TASK DETAILS:
Render every line of the entries below as a numbered list, omitting any blank lines.

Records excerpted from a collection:

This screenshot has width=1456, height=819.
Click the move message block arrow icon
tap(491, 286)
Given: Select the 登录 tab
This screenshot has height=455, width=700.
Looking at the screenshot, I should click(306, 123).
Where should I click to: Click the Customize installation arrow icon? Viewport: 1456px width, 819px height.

EXERCISE OUTPUT:
1. This screenshot has width=1456, height=819.
2. Click the move message block arrow icon
3. tap(491, 286)
4. Given: Select the 登录 tab
5. This screenshot has height=455, width=700.
6. Looking at the screenshot, I should click(306, 123).
7. Where should I click to: Click the Customize installation arrow icon? Viewport: 1456px width, 819px height.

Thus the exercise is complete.